Since my previous posting about Repository Value, I have been very aware that all my examples were focused on the web, and that the services and widgets that I described were for web page authors to use on web pages. In fact, many of them might be better used by web admins and web developers than rather than academic users and researchers themselves.
Although we live in a Web-dominated world, most of my colleagues do not use the Web to originate material. Work is found on the web, but created on the desktop (or laptop), and consequently the tools and services that people are mainly familiar with are those of the desktop, rather than webtop. Cloud computing may be the way of the future, but currently services like Google Docs gain a lot of attention but few users according to a recent report by ClickStream Technologies.
So I particularly wanted to find some good old-fashioned desktop applications that could do useful work with material in repositories. Something that could take a collection of material from a repository and synthesise a useful overview document that describes it, or disply it in a slideshow. And most importantly, it had to be something that could be used by a highly educated but non-technical researcher. Or even an extremely clever but technically incompetent professor. Not a software developer!
I looked at different ways of using Microsoft Office, but it doesn't schlep material from the Web very well. Word can read in individual web pages, but collections are represented in a group of pages which are difficult to handle without programming. I had some previous experience with forcing Adobe Acrobat to create a slideshow from a repository, but that was too fiddly. I had some success playing around with the Firefox "Scrapbook" extension to grab all the linked pages from a collection as a single (humongous) web page, but I couldn't find a way of doing anything productive with that page.
The fundamental problem is that repository web pages (as displayed by DSpace, EPrints, Fedora, Digital Commons or anyone else) are too complex to interpret without creating a bespoke application that is tailored to datascraping each kind of repository (and each version of each kind of repository.) So to have any chance of broad-spectrum success, I needed to find a simpler format to work with that is supported by all repositories.
Luckily, RSS is just such a format. Repositories use it to describe lists of recent deposits, or lists of items in their collections. Previously I was investigating it for Web-based services, but now I want to use it for a desktop based-service. Which, to be honest, pretty much means Microsoft Office. Other productivity suites exist, but if you want to target as many repository users as possible then Microsoft Office is a pragmatic first step.
So, does Office have any built-in facility for reading RSS files? Unfortunately it doesn't. I seem to be out of luck with finding an off-the-shelf application that everyone has access to. I'm just going to have to make something myself.
But despite not having an RSS capability, Office has something almost as good - an open data format. I might not be able to get PowerPoint to make a slideshow directly from an RSS feed, but I can knock up an application to make the slideshow for me. And I don't even have to be a Microsoft developer to do it - because it's an open format I can just use whatever tools I am most familiar with.
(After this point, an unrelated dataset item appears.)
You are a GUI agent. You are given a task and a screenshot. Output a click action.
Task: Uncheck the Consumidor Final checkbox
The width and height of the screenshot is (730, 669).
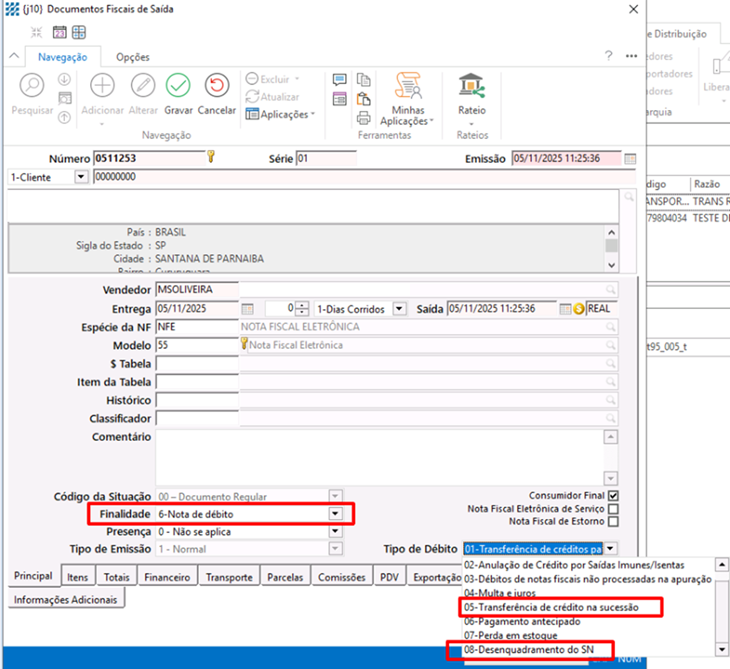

A Microsoft Office 2007 file (or Office 2008 if you are on a Mac) is actually a Zip file containing a collection of XML files. Like a "web page" some of those files are content files (each slide in a PowerPoint slideshow is a separate XML file) and some are stylesheets (each slide layout is a separate XML file) and some are media files (images and videos). I wrote two shell scripts to create the appropriate XML and media files to (a) create a new slideshow with just a title slide and (b) add a new slide onto the end of a slideshow. I then wrote some XSLT to turn an RSS feed into a shell script that successively calls those two commands. Each slide in the slideshow has a title, description and image taken from the corresponding item in the RSS feed. The slideshows are created with no styling, but opening them in PowerPoint allows a theme to be chosen for them with a single click.
The following examples show some of the slideshows I have made from repository material.
This is some partial success - I have had to write some programs rather than use readily-available applications. On the other hand, these rough-and-ready demos could be turned into a web service quite easily - go to a web form, paste in the RSS feed URL and download a PPTX file. (Of course, I'd have to debug them first. And re-implement them in a rather more robust environment.)
Here are a few other ideas off the top of my head.
- Most powerpoint presentations that are created are variants on a previous presentation. Gradually a presenter's message evolves over time, and their presentations reflect that. A repository not only allows the author to keep track of his/her previous presentations, it could track all the variants of each slide and allow the author to recombine them in new ways. It's very common for me to search through a dozen PowerPoint files on my laptop, to find a particular version of a particular slide that explained a point with just the right emphasis to a particular audience. Let the repository find all the individual slides that mention a particular phrase and allow me to choose le slide juste.
- Or let the repository ingest process extract all the images in a presentation and determine the source and verify the rights clearance.
- Or the next time I have to do a presentation to potential students, or potential funders, let the repository copy my basic set of core slides, and update it with new slides from the latest research repository feeds and the latest press release feeds.